--- begin Source passage ---
I am forced to admit, with great shame, that I was able to buy a set of DVD's with both the original Glen Ford 3:10 to Yuma as well as the later remake with Russell Crowe - and I haven't looked at them!!!

This outrage will be soon corrected... :evil:
 
Saw the original back when you were just plain Fuff. :)
No interest in the remake.
Denis
 
The Colt "facility" is 5 miles from where I'm sitting. Supposed to employ about 70 folks. Everything is hush except for rumors, which are worth nothing. Fuff said a ways back that maybe Colt can't produce an $800 Python. They sure can't in Connecticut paying UAW scale that's about $75/hr with benefits. Now with machinists making $25/hr (which is mucho dinero around these parts) it might be possible. Theory- 60 guys making 300 Pythons a week (1 unit per man per day) working 40 hrs @ $75 hr= $600 labor/ unit. 60 guys making the same 300 Pythons a wk @ $25/hr= $200 labor/unit. I'd love a chance to do it, but at almost 60Y/O, they ain't looking for my type of "talent." Joe
 
But in addition to the shop labor you need to add all of the other employees that would be needed, then there are taxes and other overhead, and don't forget maybe $500,000 development and tooling costs. and then...
--- end Source passage ---
--- begin Record list ---
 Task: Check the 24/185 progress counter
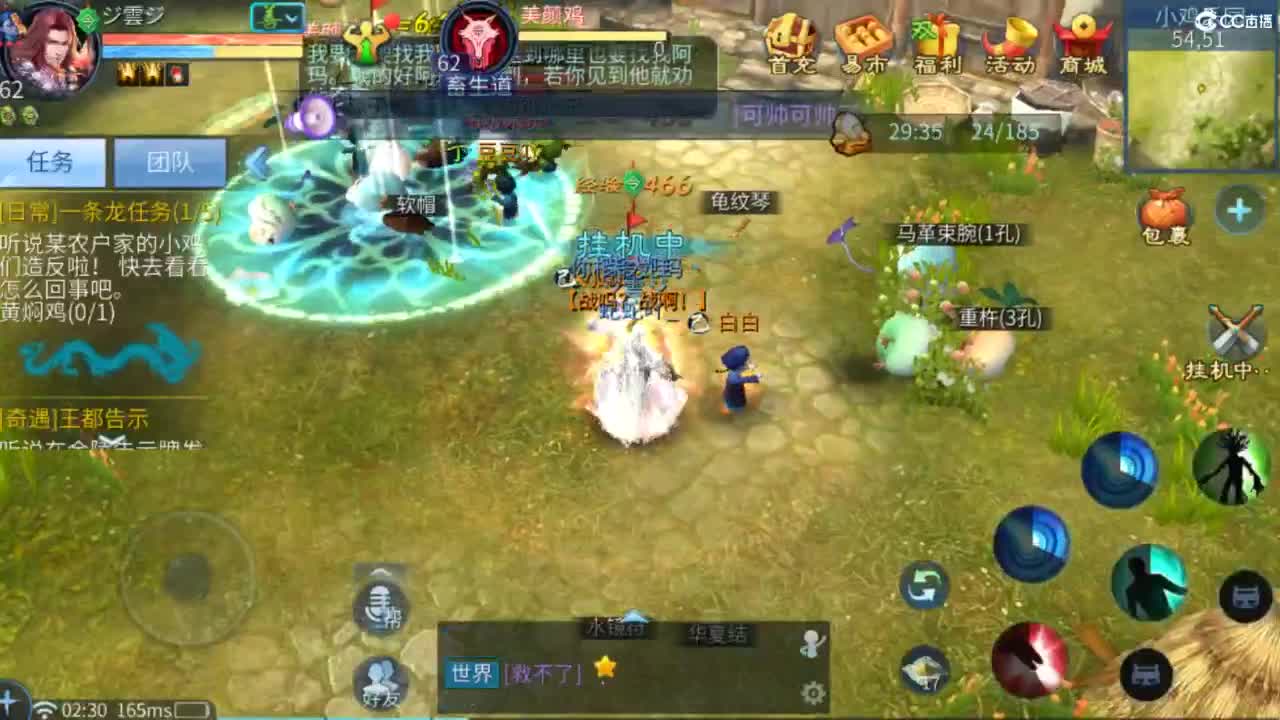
--- end Record list ---
--- begin Record list ---
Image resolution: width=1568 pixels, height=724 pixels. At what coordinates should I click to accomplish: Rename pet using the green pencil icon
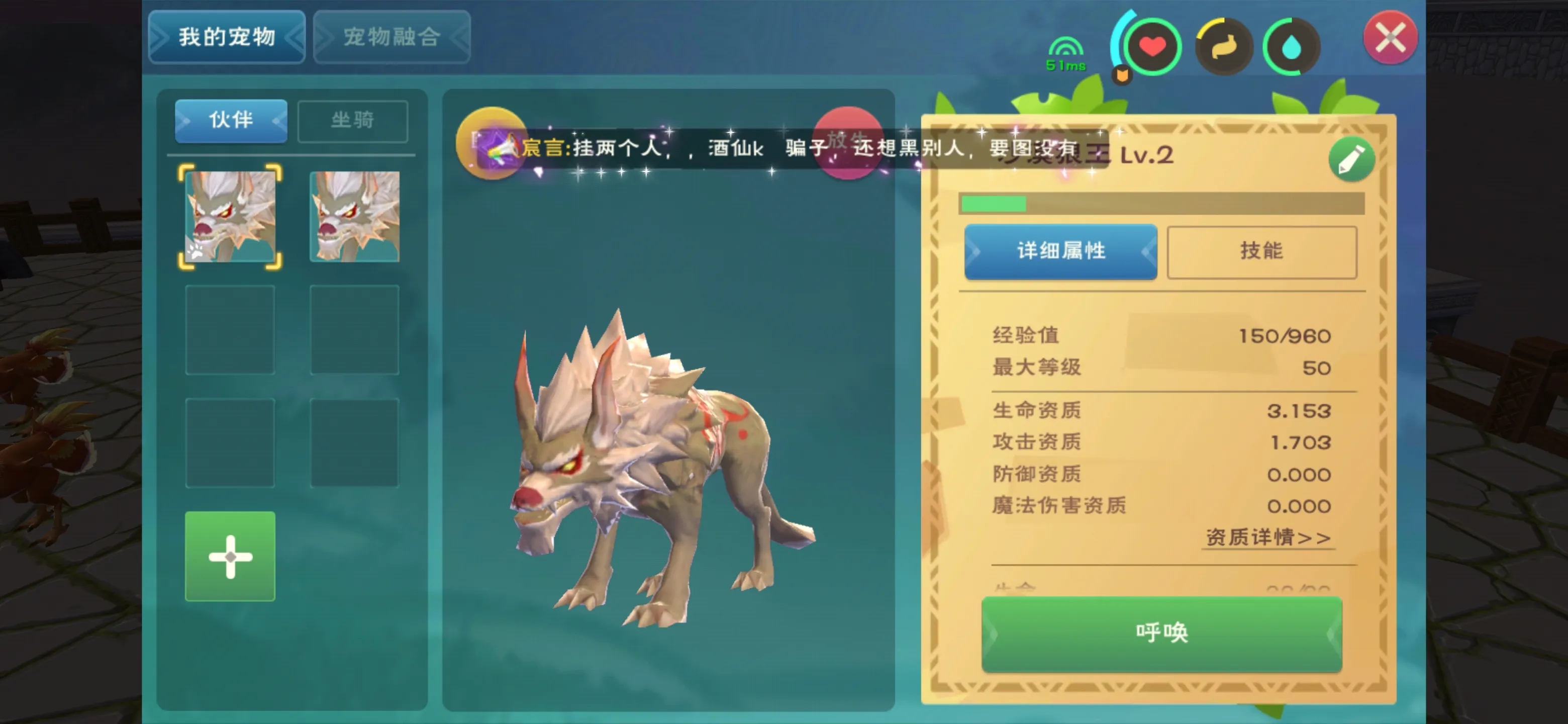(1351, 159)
--- end Record list ---
--- begin Record list ---
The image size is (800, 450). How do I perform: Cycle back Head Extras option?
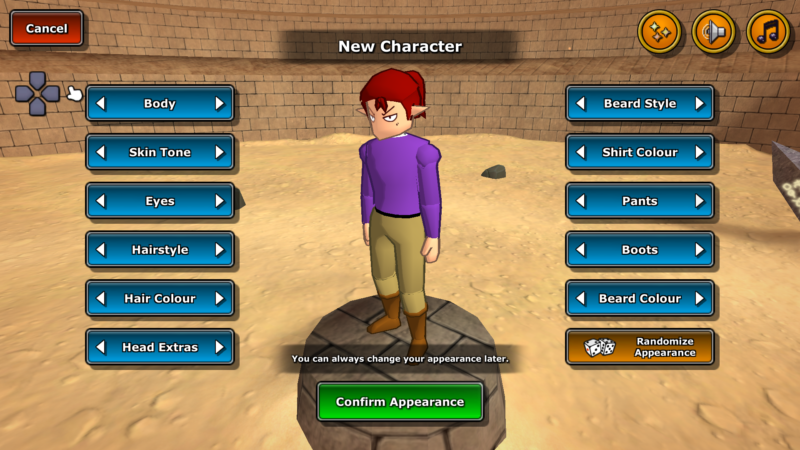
--- end Record list ---
#### Complete the following
**A.** In the forum thread, about how many people is the Colt facility supposed to employ?
**B.** Please update the forum thread's passage that opens with "I am forced" and closes with "looked at them!!!", putting "Blu-rays" where it says "DVD's".

#### Responses to the exercise
**A.** About 70 people.

**B.**
I am forced to admit, with great shame, that I was able to buy a set of Blu-rays with both the original Glen Ford 3:10 to Yuma as well as the later remake with Russell Crowe - and I haven't looked at them!!!